Le procès de Simone Gbagbo, l’ex-Première dame ivoirienne, reprend ce lundi à Abidjan après plusieurs semaines d’interruption. Florent Geel, responsable Afrique de la FIDH, livre à Jeune Afrique sa vision sur l’événement.
Jeune Afrique : quel bilan peut-on faire des premiers mois du procès de Simone Gbagbo ?
C’est un procès qui nous paraît mal préparé, inéquitable et dont l’issue est courue d’avance. Il donne une tribune politique à Simone Gbagbo et démontre la précipitation, l’empressement de la justice ivoirienne à juger l’adversaire politique et à ne pas se pencher sur les réalités et la complexité de la crise post-électorale.
De plus, il semble que ce procès n’ait été déclenché que pour répondre à une préoccupation de la Cour pénale internationale (CPI) qui réclame Simone Gbagbo depuis des années. Nous n’attendons plus rien de ce procès, sauf la démonstration de son impréparation, de son inéquité et de son caractère contre-productif.
C’est une occasion ratée pour la justice ivoirienne. A l’heure où le Sénégal a été capable de juger Hissène Habré dans un procès équitable, il était absolument nécessaire pour la justice africaine de démontrer qu’on pouvait juger Simone Gbagbo et les autres responsables pro-Gbagbo ou Forces républicaines de Côte d’Ivoire (FRCI).

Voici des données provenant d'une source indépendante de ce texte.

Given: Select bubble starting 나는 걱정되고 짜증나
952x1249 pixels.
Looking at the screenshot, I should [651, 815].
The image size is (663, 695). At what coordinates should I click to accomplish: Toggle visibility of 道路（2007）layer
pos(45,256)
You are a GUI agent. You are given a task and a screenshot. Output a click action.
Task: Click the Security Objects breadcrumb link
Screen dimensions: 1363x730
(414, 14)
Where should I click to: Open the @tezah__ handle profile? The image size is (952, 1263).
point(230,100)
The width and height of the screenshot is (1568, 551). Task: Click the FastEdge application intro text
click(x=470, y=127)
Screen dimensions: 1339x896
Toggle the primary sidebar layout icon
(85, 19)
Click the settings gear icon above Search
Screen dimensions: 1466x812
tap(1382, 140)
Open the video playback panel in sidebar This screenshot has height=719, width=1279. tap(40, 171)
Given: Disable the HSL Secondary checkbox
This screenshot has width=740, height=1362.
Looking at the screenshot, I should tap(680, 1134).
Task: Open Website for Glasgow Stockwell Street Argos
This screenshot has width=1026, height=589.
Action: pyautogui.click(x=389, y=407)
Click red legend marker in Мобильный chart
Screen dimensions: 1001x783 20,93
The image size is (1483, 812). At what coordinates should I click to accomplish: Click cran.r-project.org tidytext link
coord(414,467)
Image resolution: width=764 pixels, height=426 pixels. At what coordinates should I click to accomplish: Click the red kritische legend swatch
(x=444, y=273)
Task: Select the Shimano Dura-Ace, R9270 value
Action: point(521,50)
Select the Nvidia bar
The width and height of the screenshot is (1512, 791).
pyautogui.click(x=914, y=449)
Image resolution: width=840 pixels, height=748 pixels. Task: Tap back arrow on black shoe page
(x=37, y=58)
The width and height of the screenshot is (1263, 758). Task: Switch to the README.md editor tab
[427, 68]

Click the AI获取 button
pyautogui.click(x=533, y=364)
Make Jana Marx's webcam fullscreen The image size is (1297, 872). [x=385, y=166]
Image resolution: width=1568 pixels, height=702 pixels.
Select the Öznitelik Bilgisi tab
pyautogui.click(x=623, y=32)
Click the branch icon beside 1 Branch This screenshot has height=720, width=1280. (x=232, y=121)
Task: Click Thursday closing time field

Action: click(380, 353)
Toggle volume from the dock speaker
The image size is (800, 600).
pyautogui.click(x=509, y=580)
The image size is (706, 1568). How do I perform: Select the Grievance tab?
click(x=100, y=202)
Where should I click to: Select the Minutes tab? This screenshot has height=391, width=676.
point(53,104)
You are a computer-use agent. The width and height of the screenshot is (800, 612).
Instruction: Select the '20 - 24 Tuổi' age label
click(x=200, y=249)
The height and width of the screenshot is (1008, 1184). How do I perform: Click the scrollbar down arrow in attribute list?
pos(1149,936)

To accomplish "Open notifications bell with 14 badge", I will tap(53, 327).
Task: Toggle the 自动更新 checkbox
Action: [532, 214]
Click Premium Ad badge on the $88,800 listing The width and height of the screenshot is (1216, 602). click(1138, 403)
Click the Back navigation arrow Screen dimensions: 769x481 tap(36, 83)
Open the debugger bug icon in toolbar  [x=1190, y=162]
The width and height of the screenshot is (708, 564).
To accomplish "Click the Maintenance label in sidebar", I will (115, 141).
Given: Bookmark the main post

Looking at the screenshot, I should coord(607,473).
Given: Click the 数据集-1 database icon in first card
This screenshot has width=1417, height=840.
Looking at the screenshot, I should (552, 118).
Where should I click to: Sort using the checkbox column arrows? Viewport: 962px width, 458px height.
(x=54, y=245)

Comment aurait-il fallu procéder ?
Pourquoi n’avoir pas attendu de la juger avec d’autres ? Nous avions d’ailleurs proposé aux autorités ivoiriennes d’organiser une série de procès thématiques qui rappelleraient les différents déroulements de la crise et les responsabilités partagées pour contrer cette idée d’une justice des vainqueurs.
Une des critiques formulées par la défense est l’absence des autres protagonistes de la crise…
Comment juger Simone Gbagbo toute seule alors que c’est un système que l’on doit juger ? Simone Gbagbo n’était évidemment pas seule à décider, à agir et à mettre en oeuvre. Juger Simone Gbagbo toute seule semble une aberration. Les crimes de sang pour lesquels elle est jugée nécessite d’être vus dans leur globalité. Il est aussi incompréhensible que les victimes que nous représentons n’ont pas été appelées à participer à ce procès.
Où en sont les procédures qui concernent les Forces républicaines de Côte d’Ivoire (Frci) ?
Elles ont progressé depuis au moins un an. Il y a des faits nouveaux qui ont été apportés, des inculpations de personnalités de haut niveau dans le système sécuritaire de l’époque qui ont été prononcées. Ces procédures doivent maintenant aller de l’avant et trouver une traduction judiciaire, c’est-à-dire un procès. Les crimes des uns n’excusent pas les crimes des autres. Que la responsabilité première du régime de Laurent Gbagbo soit mise en avant dans un premier temps est compréhensible. Mais le peuple ivoirien ne comprend pas que certains de leurs fils qui ont commis des crimes atroces ne soient pas jugés eux-aussi.